# start of Excerpted records
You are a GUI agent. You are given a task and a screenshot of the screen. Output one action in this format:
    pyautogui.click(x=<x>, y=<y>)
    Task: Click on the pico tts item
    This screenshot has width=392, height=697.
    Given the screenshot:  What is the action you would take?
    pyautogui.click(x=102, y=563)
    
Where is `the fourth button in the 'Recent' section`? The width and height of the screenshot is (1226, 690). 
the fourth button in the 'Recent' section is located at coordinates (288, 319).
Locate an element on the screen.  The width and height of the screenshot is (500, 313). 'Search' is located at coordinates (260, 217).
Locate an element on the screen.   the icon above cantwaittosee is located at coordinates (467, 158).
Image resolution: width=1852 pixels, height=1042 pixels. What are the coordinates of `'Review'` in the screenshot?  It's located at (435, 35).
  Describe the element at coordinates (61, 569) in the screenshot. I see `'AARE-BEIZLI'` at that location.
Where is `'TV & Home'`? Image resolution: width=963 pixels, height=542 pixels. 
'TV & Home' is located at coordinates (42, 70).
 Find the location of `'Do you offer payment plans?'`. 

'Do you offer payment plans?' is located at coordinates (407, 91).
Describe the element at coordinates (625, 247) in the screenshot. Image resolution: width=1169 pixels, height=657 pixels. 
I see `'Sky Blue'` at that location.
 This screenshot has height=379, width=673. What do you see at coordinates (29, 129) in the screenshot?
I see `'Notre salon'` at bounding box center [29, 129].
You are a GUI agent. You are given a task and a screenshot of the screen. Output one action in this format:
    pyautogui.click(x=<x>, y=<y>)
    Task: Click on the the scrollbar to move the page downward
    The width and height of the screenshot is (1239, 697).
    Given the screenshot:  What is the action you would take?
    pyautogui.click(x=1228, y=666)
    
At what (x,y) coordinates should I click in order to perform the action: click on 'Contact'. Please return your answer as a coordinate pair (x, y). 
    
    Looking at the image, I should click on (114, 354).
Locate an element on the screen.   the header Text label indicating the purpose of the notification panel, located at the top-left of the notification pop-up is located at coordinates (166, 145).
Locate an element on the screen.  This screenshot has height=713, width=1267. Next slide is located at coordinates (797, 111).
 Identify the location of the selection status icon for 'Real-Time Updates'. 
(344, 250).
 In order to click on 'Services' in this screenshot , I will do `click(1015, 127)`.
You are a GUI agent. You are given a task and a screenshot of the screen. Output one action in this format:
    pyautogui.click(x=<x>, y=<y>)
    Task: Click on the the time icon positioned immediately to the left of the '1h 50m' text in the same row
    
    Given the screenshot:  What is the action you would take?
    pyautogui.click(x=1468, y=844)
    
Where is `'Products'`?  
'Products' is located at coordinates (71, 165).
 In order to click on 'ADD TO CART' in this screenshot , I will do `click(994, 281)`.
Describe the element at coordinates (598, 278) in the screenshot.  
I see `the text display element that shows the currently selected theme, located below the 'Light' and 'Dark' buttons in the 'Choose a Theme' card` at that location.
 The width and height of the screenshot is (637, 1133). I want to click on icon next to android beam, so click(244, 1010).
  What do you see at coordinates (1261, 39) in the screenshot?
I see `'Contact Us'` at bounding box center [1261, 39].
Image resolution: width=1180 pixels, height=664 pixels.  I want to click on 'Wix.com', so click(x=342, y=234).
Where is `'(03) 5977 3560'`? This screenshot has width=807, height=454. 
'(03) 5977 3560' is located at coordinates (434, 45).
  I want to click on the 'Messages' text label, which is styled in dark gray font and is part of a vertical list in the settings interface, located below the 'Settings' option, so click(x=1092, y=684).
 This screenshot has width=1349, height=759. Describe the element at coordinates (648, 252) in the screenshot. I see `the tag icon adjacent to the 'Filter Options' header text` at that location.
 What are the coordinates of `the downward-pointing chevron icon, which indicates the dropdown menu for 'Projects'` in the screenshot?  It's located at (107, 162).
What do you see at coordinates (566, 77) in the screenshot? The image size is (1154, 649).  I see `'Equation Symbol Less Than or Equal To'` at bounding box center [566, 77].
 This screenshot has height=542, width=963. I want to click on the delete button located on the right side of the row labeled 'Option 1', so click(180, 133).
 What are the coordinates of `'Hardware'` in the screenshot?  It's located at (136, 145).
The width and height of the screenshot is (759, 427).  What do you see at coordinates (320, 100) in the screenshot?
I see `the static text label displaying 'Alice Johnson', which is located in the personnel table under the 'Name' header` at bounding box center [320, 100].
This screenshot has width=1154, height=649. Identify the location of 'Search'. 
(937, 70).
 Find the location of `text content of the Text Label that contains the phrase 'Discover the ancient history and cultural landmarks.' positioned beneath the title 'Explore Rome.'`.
# end of Excerpted records
**Prompt:** Format every line of the items above as a Markdown table with two columns, Row and Line, numbering the rows and skipping blank lines.

**Answer for this exercise:**
| Row | Line |
|---|---|
| 1 | You are a GUI agent. You are given a task and a screenshot of the screen. Output one action in this format: |
| 2 |     pyautogui.click(x=<x>, y=<y>) |
| 3 |     Task: Click on the pico tts item |
| 4 |     This screenshot has width=392, height=697. |
| 5 |     Given the screenshot:  What is the action you would take? |
| 6 |     pyautogui.click(x=102, y=563) |
| 7 | Where is `the fourth button in the 'Recent' section`? The width and height of the screenshot is (1226, 690).  |
| 8 | the fourth button in the 'Recent' section is located at coordinates (288, 319). |
| 9 | Locate an element on the screen.  The width and height of the screenshot is (500, 313). 'Search' is located at coordinates (260, 217). |
| 10 | Locate an element on the screen.   the icon above cantwaittosee is located at coordinates (467, 158). |
| 11 | Image resolution: width=1852 pixels, height=1042 pixels. What are the coordinates of `'Review'` in the screenshot?  It's located at (435, 35). |
| 12 |   Describe the element at coordinates (61, 569) in the screenshot. I see `'AARE-BEIZLI'` at that location. |
| 13 | Where is `'TV & Home'`? Image resolution: width=963 pixels, height=542 pixels.  |
| 14 | 'TV & Home' is located at coordinates (42, 70). |
| 15 |  Find the location of `'Do you offer payment plans?'`.  |
| 16 | 'Do you offer payment plans?' is located at coordinates (407, 91). |
| 17 | Describe the element at coordinates (625, 247) in the screenshot. Image resolution: width=1169 pixels, height=657 pixels.  |
| 18 | I see `'Sky Blue'` at that location. |
| 19 |  This screenshot has height=379, width=673. What do you see at coordinates (29, 129) in the screenshot? |
| 20 | I see `'Notre salon'` at bounding box center [29, 129]. |
| 21 | You are a GUI agent. You are given a task and a screenshot of the screen. Output one action in this format: |
| 22 |     pyautogui.click(x=<x>, y=<y>) |
| 23 |     Task: Click on the the scrollbar to move the page downward |
| 24 |     The width and height of the screenshot is (1239, 697). |
| 25 |     Given the screenshot:  What is the action you would take? |
| 26 |     pyautogui.click(x=1228, y=666) |
| 27 | At what (x,y) coordinates should I click in order to perform the action: click on 'Contact'. Please return your answer as a coordinate pair (x, y).  |
| 28 |     Looking at the image, I should click on (114, 354). |
| 29 | Locate an element on the screen.   the header Text label indicating the purpose of the notification panel, located at the top-left of the notification pop-up is located at coordinates (166, 145). |
| 30 | Locate an element on the screen.  This screenshot has height=713, width=1267. Next slide is located at coordinates (797, 111). |
| 31 |  Identify the location of the selection status icon for 'Real-Time Updates'.  |
| 32 | (344, 250). |
| 33 |  In order to click on 'Services' in this screenshot , I will do `click(1015, 127)`. |
| 34 | You are a GUI agent. You are given a task and a screenshot of the screen. Output one action in this format: |
| 35 |     pyautogui.click(x=<x>, y=<y>) |
| 36 |     Task: Click on the the time icon positioned immediately to the left of the '1h 50m' text in the same row |
| 37 |     Given the screenshot:  What is the action you would take? |
| 38 |     pyautogui.click(x=1468, y=844) |
| 39 | Where is `'Products'`?   |
| 40 | 'Products' is located at coordinates (71, 165). |
| 41 |  In order to click on 'ADD TO CART' in this screenshot , I will do `click(994, 281)`. |
| 42 | Describe the element at coordinates (598, 278) in the screenshot.   |
| 43 | I see `the text display element that shows the currently selected theme, located below the 'Light' and 'Dark' buttons in the 'Choose a Theme' card` at that location. |
| 44 |  The width and height of the screenshot is (637, 1133). I want to click on icon next to android beam, so click(244, 1010). |
| 45 |   What do you see at coordinates (1261, 39) in the screenshot? |
| 46 | I see `'Contact Us'` at bounding box center [1261, 39]. |
| 47 | Image resolution: width=1180 pixels, height=664 pixels.  I want to click on 'Wix.com', so click(x=342, y=234). |
| 48 | Where is `'(03) 5977 3560'`? This screenshot has width=807, height=454.  |
| 49 | '(03) 5977 3560' is located at coordinates (434, 45). |
| 50 |   I want to click on the 'Messages' text label, which is styled in dark gray font and is part of a vertical list in the settings interface, located below the 'Settings' option, so click(x=1092, y=684). |
| 51 |  This screenshot has width=1349, height=759. Describe the element at coordinates (648, 252) in the screenshot. I see `the tag icon adjacent to the 'Filter Options' header text` at that location. |
| 52 |  What are the coordinates of `the downward-pointing chevron icon, which indicates the dropdown menu for 'Projects'` in the screenshot?  It's located at (107, 162). |
| 53 | What do you see at coordinates (566, 77) in the screenshot? The image size is (1154, 649).  I see `'Equation Symbol Less Than or Equal To'` at bounding box center [566, 77]. |
| 54 |  This screenshot has height=542, width=963. I want to click on the delete button located on the right side of the row labeled 'Option 1', so click(180, 133). |
| 55 |  What are the coordinates of `'Hardware'` in the screenshot?  It's located at (136, 145). |
| 56 | The width and height of the screenshot is (759, 427).  What do you see at coordinates (320, 100) in the screenshot? |
| 57 | I see `the static text label displaying 'Alice Johnson', which is located in the personnel table under the 'Name' header` at bounding box center [320, 100]. |
| 58 | This screenshot has width=1154, height=649. Identify the location of 'Search'.  |
| 59 | (937, 70). |
| 60 |  Find the location of `text content of the Text Label that contains the phrase 'Discover the ancient history and cultural landmarks.' positioned beneath the title 'Explore Rome.'`. |